> _Record excerpts_
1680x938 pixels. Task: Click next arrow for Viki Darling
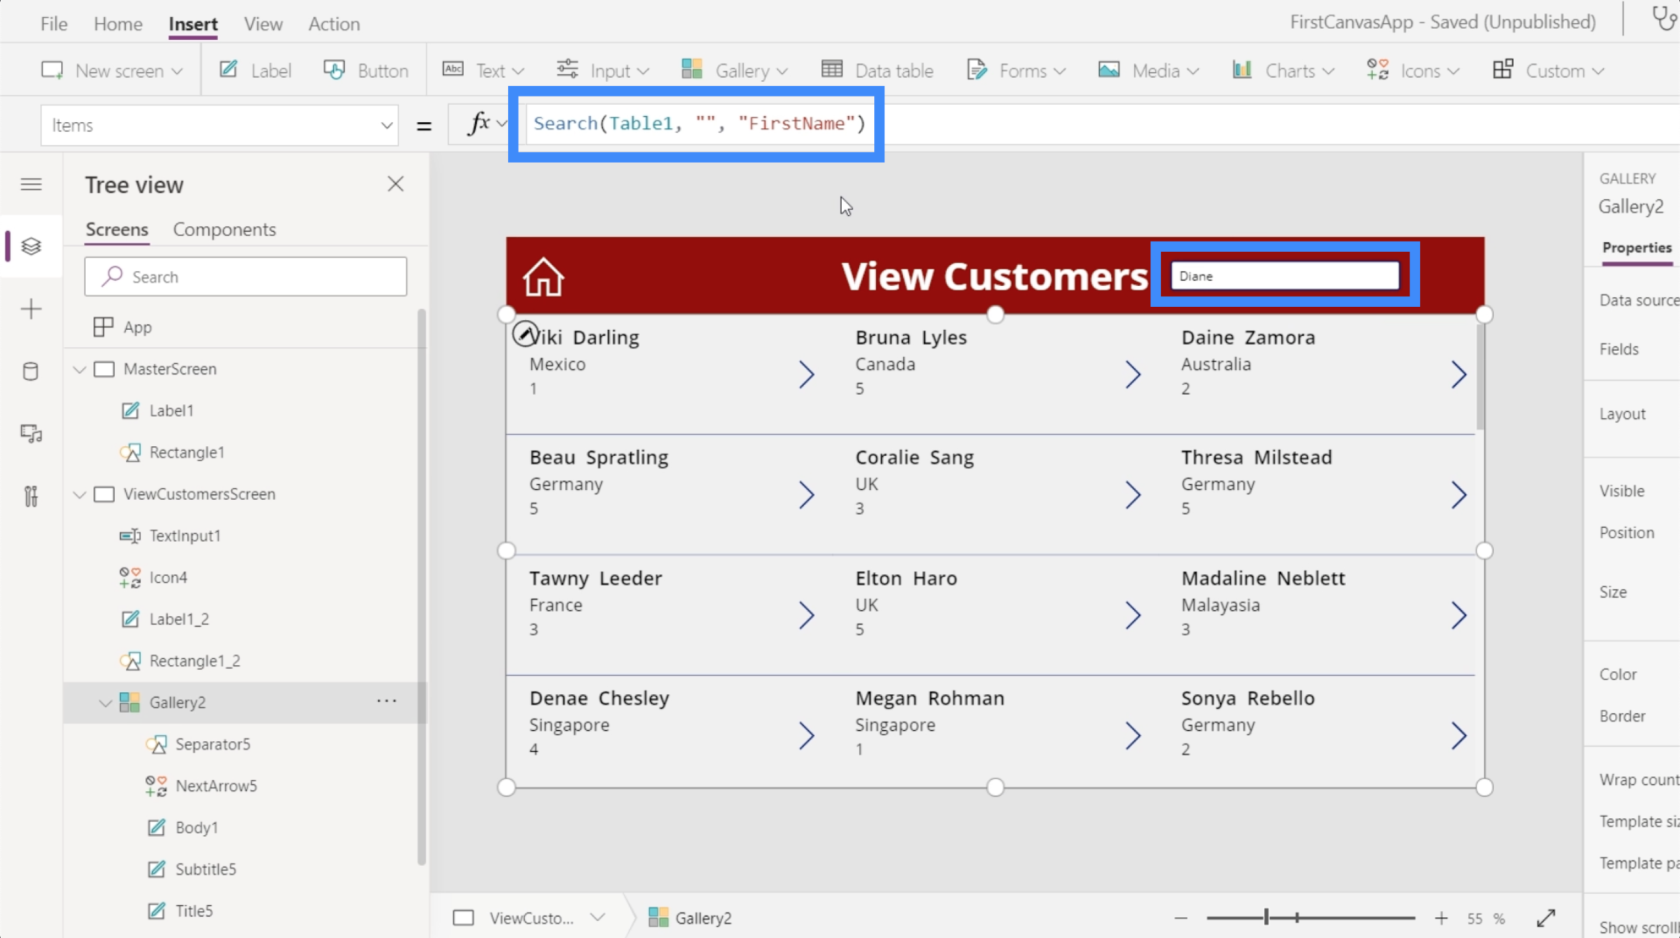[806, 375]
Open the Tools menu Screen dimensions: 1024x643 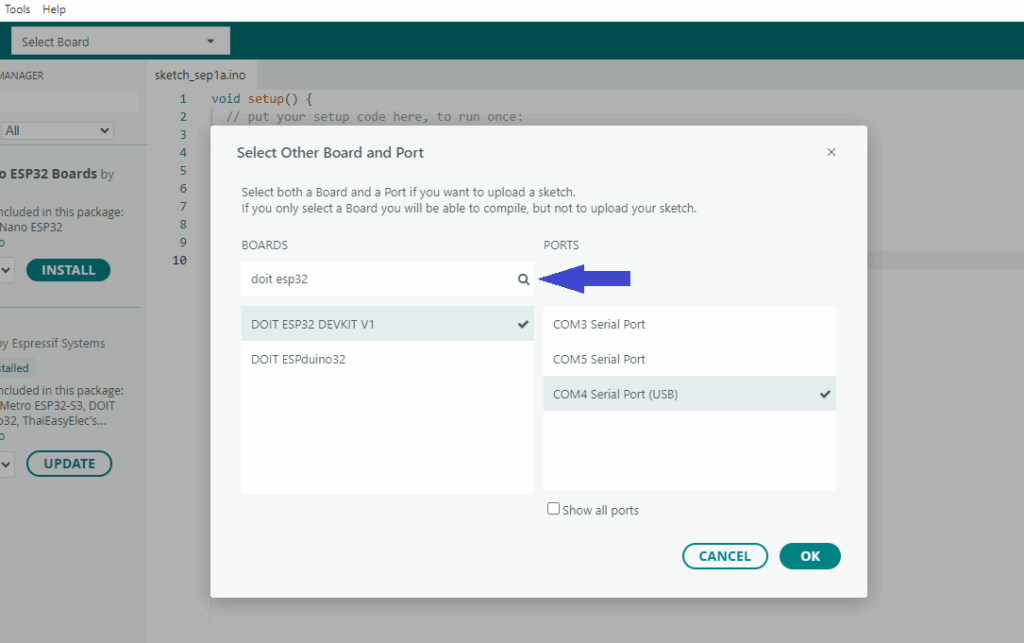pyautogui.click(x=17, y=9)
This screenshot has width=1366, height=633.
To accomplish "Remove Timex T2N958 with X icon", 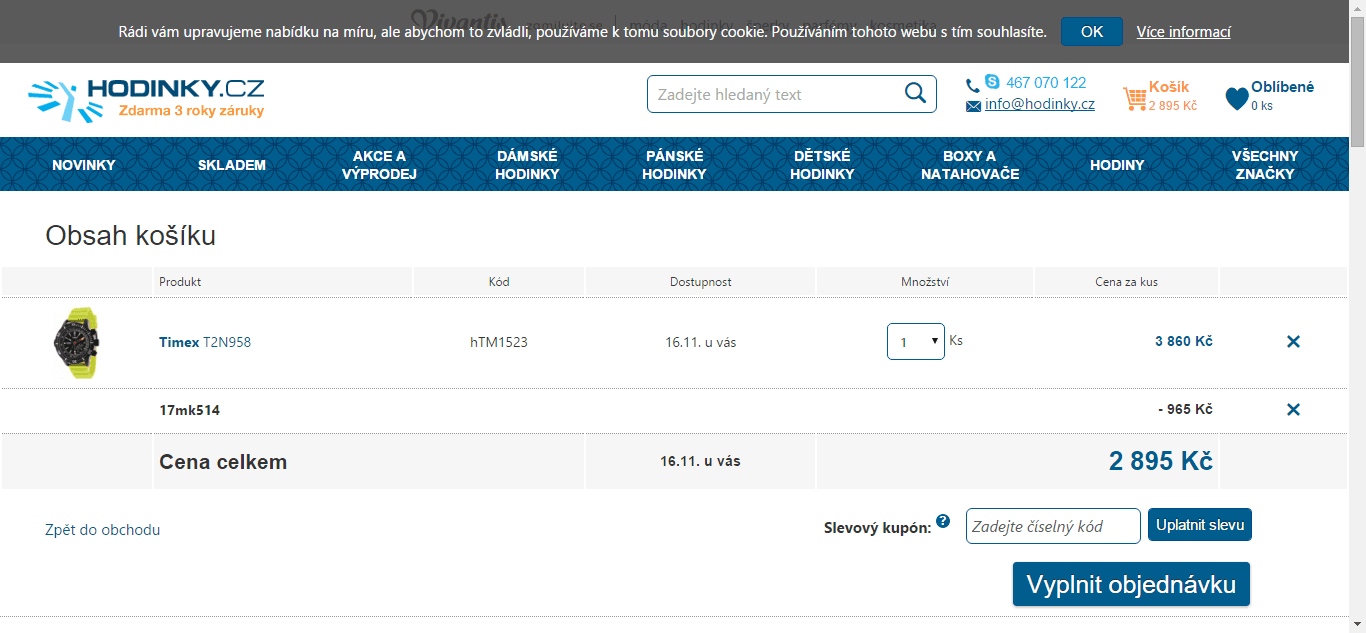I will click(x=1293, y=342).
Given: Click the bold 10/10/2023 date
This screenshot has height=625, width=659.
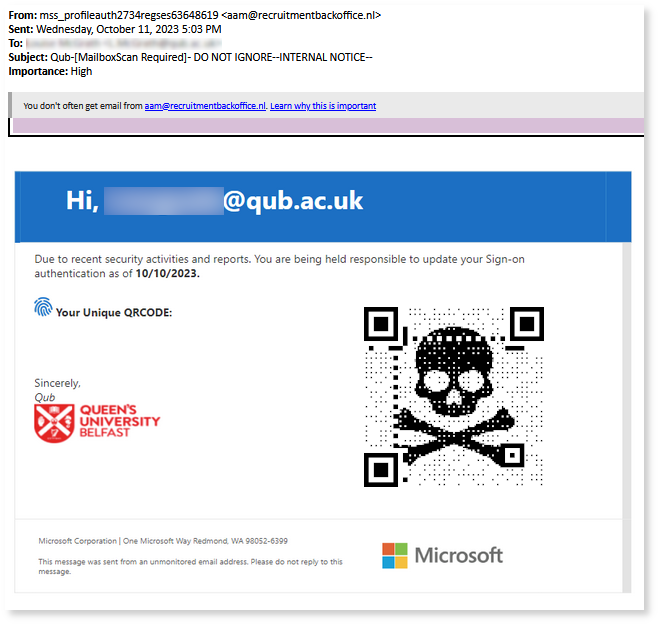Looking at the screenshot, I should click(x=167, y=274).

> _Work order_
Please return, without any change, the lines from the line containing "Given: Click the bold 10/10/2023 date" through the last line of the entries, dropping the pictures.

> _Expected answer_
Given: Click the bold 10/10/2023 date
This screenshot has height=625, width=659.
Looking at the screenshot, I should click(x=167, y=274).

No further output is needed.